TASK INSTRUCTIONS:
Continue the text on the drawings of Edinburgh library copies of Woolf's stories, picking up after its final sentence.

A Haunted House and Other Stories
2021
Graphite and carbon copy on paper
297 x 420 mm

These drawings were made as part of a project for the New Modernist Editing Network at the University of Glasgow. I wrote the text below for the exhibition catalogue.

A Haunted House and Other Stories

These drawings are a record of all the copies of Virginia Woolf’s ‘A Haunted House and Other Short Stories’ that were available in Edinburgh libraries in May 2021 – a time when many libraries were still closed, or else in use as Covid vaccination centres. The title of the 1944 collection is the premise for exploring, in a very localised way, a material history of modern reading; the book as a thing haunted by its readers, and the text as a work in progress.

I have always liked to check the ‘return by’ slip at the front to see the borrowing history of a book, and the drawings are a tribute to these increasingly obsolete relics of an analogue age. With barcodes and laser scanning replacing date stamps, we are now in the process of losing an aspect of a book’s unique materiality that has been part of book borrowing throughout the 20th century. While this is part of the much bigger picture of digital technology replacing paper record-keeping, in the context of this exhibition the drawings also draw attention to the book as a physical object of social exchange.

RECORDS SHOWN:
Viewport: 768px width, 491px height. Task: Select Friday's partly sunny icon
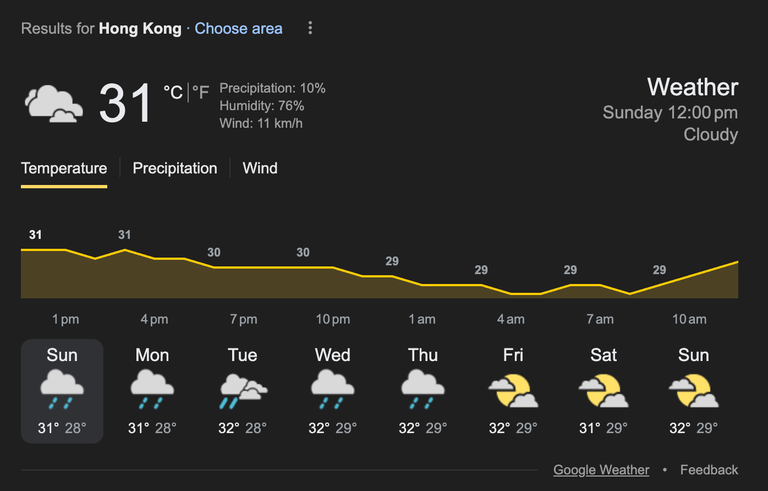[x=513, y=391]
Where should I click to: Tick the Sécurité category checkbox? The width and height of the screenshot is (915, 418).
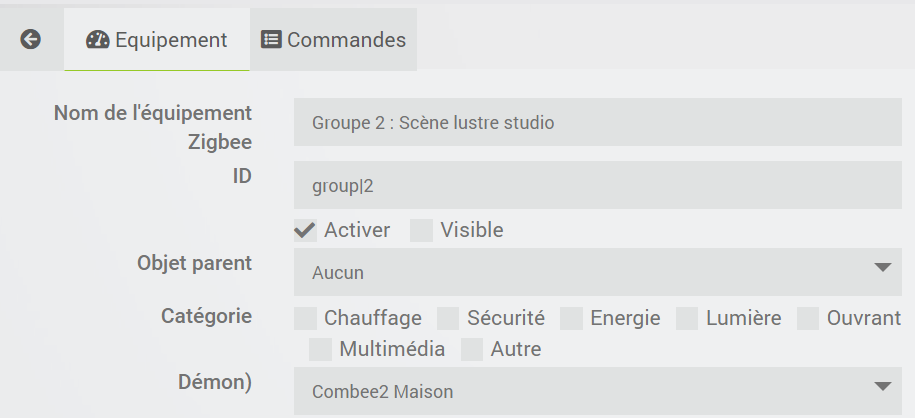coord(449,318)
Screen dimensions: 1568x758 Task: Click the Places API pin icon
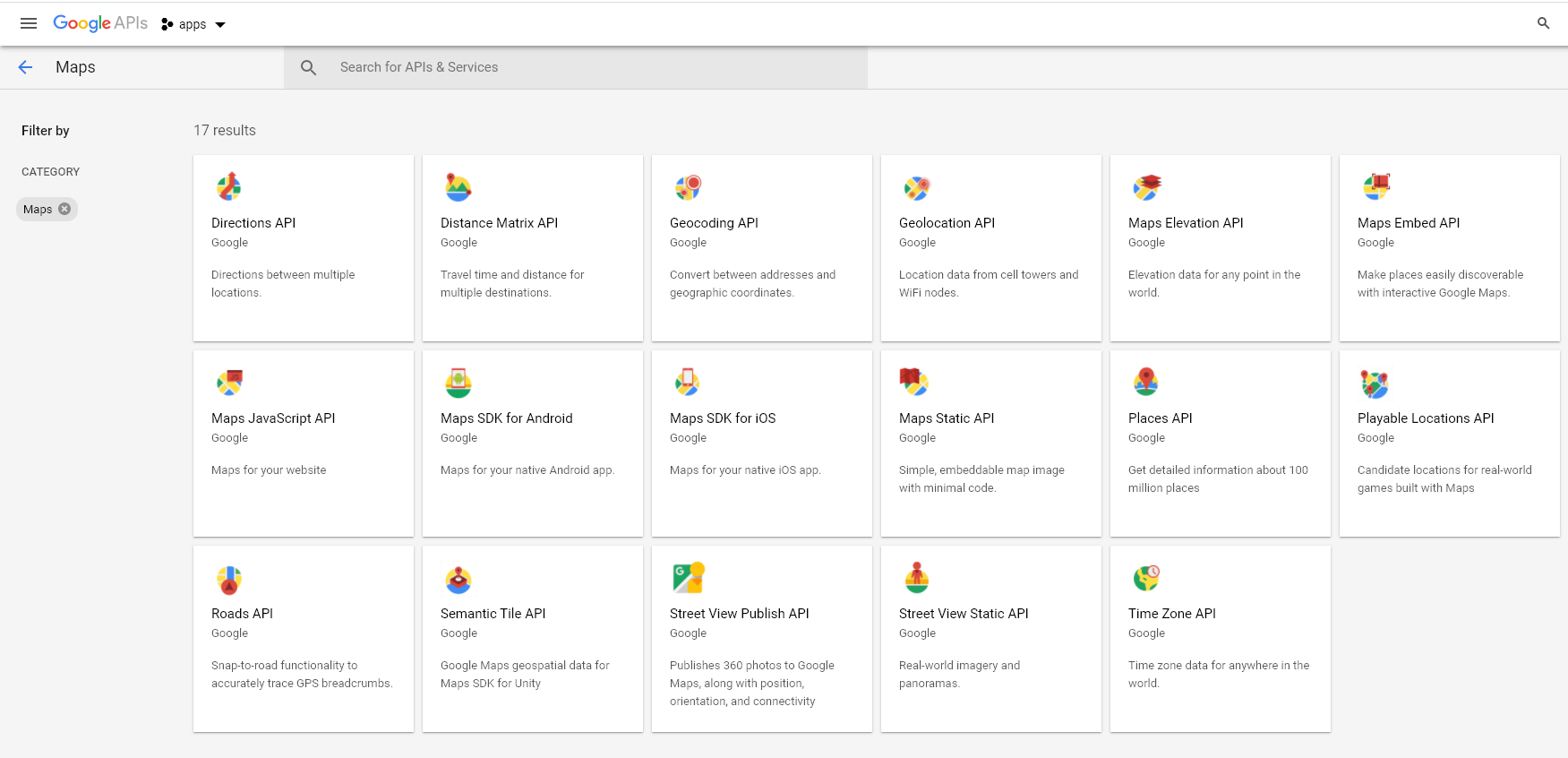pyautogui.click(x=1146, y=382)
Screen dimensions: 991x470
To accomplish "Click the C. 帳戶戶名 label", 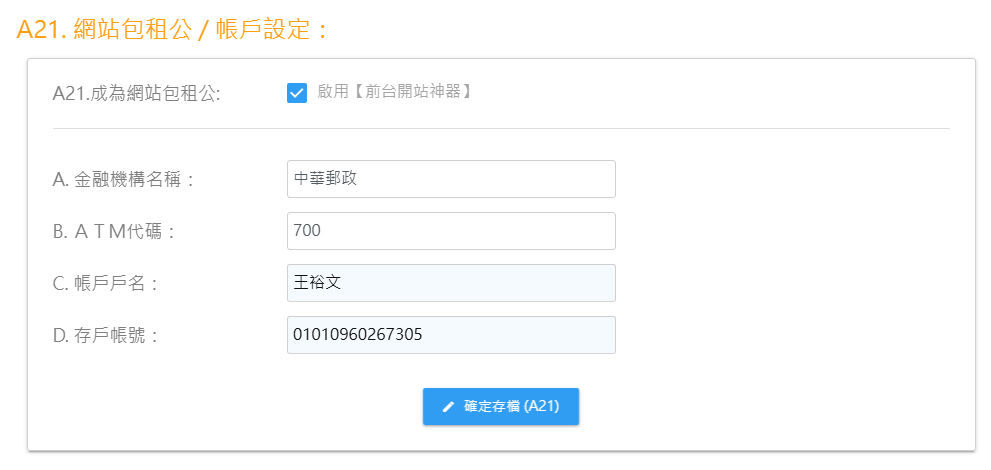I will 104,284.
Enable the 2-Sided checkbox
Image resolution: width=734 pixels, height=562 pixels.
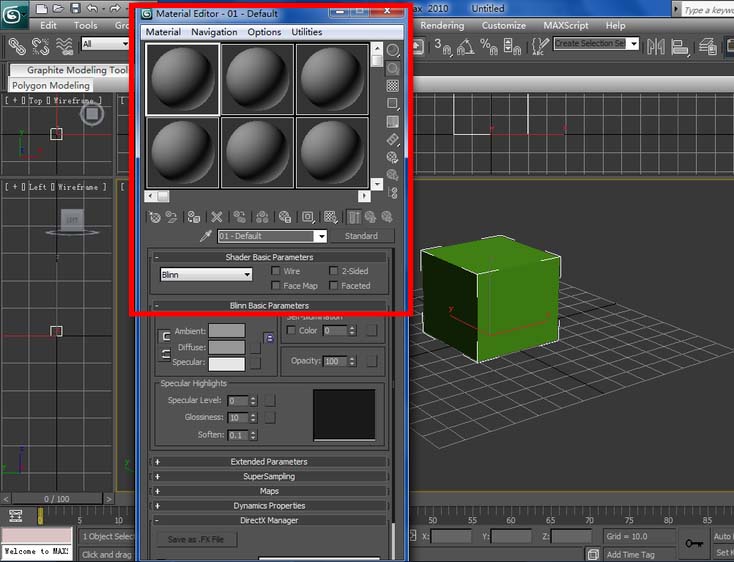click(x=334, y=271)
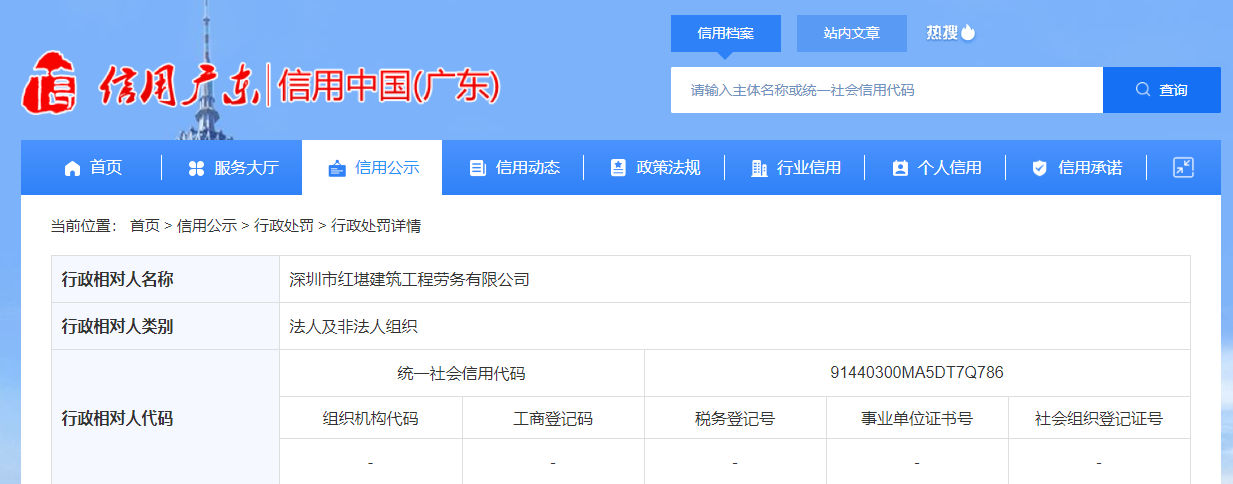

OUTPUT BELOW:
The drawings make use of materials with links to analogue methods of printing and reproduction, incorporating a mix of graphite surface transfers, tracings, and carbon paper copying. They explore paper as a repository for signs of physical handling. Different sorts of text are integrated into drawings that flatten out the layers of printed labels, handwriting, inserts, and barcode stickers into a single image with a complex surface.

When they become redundant as due-by reminders, date slips become curiosities. Browsing the inside covers of books in Edinburgh University Library, where barcode scanning replaced date stamping a few years ago, you struggle to find evidence of anyone borrowing anything since about 2015. As the gap between these dates and the present day widens, yesterday’s readers will increasingly seem to belong to the past; to a period in the life of the book, and in the history of the modern library.